Way too much wine
Posted 24 June 2003 - 04:09 PM
I'd love to hear your prognosis for the outcome of what seems to be a vast oversupply of wine in the world, with wine now being produced and exported from what seem to to be the unlikeliest of places, and acreages in established wine producing countries being expanded every year.
On the face of it, a world wine glut would seem to be a great situation for consumers, but so far, the only tangible result is a lot of bad wine being sold very cheaply.
Do you see any good coming from so much new wine? Specifically, do you envision a situation where countries new to the export market will begin trimming production and concentrating instead on making unique wines that will appeal to discerning buyers around the world? Or will we be swamped by an ever-increasing variety of generic crowd pleasers?
Posted 25 June 2003 - 05:27 AM
Can't quite see new producing regions suddenly deciding to trim production. After all, they're likely to be the ones with the biggest debts to pay off. I think there are already two major impetuses for the new wine producer
a) to make a standout wine that will make a splash and get talked about
b) make a wine that matches up to an already proven market success that sells in volume
Most producers decide to go one way or the other. I agree that those who follow track b) don't set the world alight but you can see how they manage to raise the capital to do it.

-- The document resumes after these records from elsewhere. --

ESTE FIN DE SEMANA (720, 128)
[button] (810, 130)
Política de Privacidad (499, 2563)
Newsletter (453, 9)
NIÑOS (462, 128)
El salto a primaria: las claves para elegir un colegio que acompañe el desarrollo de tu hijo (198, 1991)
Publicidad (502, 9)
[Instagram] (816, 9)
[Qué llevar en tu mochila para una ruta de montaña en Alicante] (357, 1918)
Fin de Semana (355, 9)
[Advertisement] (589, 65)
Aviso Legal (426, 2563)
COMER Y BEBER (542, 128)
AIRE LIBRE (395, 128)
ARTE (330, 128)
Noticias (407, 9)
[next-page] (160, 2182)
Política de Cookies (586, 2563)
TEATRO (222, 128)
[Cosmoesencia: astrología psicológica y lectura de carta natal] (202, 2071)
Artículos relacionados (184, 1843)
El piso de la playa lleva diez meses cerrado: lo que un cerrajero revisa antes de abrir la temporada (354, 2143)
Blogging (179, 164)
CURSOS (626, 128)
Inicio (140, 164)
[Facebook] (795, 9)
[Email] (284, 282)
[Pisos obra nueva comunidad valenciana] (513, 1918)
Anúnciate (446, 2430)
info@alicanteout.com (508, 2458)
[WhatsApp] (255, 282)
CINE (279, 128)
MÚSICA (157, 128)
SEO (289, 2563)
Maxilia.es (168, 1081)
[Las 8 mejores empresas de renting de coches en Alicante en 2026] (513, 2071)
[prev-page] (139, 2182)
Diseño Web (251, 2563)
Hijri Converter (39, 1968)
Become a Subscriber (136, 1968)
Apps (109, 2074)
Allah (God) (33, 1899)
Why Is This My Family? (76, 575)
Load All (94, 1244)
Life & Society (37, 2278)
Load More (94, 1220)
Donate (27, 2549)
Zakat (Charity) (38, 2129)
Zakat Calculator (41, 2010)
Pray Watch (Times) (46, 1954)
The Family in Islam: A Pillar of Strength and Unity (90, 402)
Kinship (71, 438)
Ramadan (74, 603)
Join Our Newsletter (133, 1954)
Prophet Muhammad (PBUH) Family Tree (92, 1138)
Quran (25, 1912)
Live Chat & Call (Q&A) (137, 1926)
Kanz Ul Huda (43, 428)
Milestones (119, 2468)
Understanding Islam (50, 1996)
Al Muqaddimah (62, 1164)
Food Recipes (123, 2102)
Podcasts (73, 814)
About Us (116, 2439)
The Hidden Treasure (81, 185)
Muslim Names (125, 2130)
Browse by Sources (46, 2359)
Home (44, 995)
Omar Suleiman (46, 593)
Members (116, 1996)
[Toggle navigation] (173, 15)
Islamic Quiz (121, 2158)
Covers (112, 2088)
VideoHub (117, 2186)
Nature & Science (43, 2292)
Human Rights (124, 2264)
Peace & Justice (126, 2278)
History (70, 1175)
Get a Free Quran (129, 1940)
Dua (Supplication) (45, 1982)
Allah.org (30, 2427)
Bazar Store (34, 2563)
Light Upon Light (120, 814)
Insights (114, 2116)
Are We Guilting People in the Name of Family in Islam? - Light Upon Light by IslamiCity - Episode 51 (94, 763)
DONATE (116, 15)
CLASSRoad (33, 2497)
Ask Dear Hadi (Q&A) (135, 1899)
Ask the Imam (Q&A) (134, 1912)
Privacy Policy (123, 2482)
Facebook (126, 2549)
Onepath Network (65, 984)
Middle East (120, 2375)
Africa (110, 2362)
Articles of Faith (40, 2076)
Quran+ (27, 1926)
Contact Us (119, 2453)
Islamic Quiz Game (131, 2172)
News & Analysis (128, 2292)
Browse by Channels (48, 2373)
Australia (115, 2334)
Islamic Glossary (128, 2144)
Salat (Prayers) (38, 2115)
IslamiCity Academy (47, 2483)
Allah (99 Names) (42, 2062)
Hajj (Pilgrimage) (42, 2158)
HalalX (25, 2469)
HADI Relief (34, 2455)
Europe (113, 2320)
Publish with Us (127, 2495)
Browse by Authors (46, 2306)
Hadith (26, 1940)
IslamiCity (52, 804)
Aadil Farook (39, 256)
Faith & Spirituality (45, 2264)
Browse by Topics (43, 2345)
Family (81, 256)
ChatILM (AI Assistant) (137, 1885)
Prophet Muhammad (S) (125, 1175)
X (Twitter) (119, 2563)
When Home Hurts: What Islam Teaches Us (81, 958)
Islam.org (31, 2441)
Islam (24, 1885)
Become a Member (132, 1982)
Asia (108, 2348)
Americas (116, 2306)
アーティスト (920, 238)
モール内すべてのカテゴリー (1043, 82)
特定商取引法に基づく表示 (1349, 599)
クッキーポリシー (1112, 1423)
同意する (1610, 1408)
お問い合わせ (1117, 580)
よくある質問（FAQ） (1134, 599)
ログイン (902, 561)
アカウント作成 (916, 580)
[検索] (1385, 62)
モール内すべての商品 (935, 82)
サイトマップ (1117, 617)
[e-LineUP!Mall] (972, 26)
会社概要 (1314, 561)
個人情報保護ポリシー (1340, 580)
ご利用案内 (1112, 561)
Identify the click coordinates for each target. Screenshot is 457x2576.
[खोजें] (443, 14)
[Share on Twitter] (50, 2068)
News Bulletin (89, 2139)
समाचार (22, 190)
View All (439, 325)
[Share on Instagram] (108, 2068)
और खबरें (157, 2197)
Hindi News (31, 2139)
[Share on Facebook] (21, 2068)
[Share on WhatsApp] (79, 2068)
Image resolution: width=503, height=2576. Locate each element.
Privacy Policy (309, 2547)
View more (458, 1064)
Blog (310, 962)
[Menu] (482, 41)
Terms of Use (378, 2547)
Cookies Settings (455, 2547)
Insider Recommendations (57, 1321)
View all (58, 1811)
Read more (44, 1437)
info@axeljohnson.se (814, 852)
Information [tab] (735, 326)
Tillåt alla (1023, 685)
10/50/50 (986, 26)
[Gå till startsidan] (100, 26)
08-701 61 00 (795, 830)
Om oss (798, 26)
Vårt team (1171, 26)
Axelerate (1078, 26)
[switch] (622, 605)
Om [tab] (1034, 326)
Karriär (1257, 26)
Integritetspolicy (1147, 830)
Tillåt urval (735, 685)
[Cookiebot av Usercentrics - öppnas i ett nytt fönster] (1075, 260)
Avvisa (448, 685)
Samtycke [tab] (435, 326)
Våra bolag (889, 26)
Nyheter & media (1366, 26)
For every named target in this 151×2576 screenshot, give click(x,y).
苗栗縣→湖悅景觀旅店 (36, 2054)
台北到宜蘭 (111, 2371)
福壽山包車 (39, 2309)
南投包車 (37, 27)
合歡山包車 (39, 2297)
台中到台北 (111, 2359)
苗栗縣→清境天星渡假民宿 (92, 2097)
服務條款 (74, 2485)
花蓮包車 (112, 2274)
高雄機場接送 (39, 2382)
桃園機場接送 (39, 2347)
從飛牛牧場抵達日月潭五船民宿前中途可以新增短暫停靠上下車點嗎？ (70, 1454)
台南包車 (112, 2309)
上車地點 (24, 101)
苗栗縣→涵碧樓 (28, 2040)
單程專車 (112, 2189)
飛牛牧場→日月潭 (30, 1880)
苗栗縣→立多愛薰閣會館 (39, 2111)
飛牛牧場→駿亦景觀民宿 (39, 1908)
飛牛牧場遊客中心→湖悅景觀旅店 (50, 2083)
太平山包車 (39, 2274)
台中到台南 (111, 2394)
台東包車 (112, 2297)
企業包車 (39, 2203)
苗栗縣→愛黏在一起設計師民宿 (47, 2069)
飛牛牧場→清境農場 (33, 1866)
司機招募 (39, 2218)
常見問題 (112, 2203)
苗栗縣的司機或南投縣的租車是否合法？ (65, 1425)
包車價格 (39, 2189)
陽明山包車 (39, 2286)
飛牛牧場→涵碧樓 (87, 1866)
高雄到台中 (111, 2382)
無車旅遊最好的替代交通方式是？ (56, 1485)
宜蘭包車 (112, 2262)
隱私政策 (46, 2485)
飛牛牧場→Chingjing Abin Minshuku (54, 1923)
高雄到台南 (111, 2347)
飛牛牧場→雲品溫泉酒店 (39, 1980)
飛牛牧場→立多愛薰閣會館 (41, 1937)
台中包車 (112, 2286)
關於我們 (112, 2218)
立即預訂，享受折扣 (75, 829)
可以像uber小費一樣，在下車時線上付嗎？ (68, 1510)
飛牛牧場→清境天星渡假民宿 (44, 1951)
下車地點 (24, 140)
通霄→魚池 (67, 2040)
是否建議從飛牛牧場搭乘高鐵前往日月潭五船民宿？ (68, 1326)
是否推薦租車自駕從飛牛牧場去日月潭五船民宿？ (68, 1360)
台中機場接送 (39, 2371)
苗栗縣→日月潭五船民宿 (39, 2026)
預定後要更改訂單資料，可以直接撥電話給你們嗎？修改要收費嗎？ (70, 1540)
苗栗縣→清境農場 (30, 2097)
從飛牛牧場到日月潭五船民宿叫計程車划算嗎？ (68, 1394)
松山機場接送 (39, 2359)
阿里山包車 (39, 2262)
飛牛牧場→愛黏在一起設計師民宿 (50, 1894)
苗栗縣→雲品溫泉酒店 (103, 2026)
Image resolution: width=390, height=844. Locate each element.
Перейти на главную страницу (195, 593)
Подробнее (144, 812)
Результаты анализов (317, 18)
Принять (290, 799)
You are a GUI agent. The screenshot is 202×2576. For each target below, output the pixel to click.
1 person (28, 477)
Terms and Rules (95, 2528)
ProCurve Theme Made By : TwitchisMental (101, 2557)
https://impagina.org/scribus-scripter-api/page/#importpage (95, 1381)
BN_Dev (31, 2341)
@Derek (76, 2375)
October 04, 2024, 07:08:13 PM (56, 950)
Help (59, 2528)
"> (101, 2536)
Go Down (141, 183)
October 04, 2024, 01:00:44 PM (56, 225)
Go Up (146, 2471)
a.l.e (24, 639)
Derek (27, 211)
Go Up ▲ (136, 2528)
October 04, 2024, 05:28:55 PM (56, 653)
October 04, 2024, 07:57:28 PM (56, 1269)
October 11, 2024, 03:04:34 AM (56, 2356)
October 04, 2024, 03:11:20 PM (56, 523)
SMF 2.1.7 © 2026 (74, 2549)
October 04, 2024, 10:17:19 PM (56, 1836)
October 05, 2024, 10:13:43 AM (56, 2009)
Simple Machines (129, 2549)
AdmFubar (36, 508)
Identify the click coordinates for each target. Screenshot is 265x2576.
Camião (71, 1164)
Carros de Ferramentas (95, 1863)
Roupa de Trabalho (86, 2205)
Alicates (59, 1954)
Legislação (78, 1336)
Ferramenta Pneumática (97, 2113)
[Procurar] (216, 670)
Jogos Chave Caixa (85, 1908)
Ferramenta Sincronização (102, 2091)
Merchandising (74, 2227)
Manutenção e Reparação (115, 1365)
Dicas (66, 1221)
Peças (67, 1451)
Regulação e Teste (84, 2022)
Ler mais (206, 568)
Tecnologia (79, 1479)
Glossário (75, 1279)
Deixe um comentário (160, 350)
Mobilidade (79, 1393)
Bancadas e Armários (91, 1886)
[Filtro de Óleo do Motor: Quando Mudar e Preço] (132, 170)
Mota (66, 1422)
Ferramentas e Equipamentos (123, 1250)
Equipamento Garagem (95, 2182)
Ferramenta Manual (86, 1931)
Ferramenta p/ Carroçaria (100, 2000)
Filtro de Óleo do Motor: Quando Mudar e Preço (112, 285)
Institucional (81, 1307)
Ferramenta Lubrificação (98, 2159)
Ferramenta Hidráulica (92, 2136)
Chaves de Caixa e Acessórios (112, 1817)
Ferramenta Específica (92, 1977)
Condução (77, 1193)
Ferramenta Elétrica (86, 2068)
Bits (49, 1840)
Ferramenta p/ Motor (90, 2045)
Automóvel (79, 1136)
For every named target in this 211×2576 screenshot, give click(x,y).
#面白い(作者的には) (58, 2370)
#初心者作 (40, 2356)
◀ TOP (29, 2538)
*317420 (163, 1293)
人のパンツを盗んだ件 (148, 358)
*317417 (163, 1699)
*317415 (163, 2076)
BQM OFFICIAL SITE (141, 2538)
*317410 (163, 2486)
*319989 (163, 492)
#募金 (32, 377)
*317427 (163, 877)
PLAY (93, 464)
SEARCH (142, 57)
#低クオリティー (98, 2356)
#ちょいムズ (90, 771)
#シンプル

I actually do think this grape glut is good for us consumers and I'm delighted there are signs of prices in that vast middle to top quality area softening too. (Isn't it amazing that global corporations jump into wine at the very worst time, just as a glut is about to manifest itself?) Or perhaps not.
I think, as you hint, the range of 'generic crowd pleasers' is widening, with Chardonnay's domination weakening. Hoorah.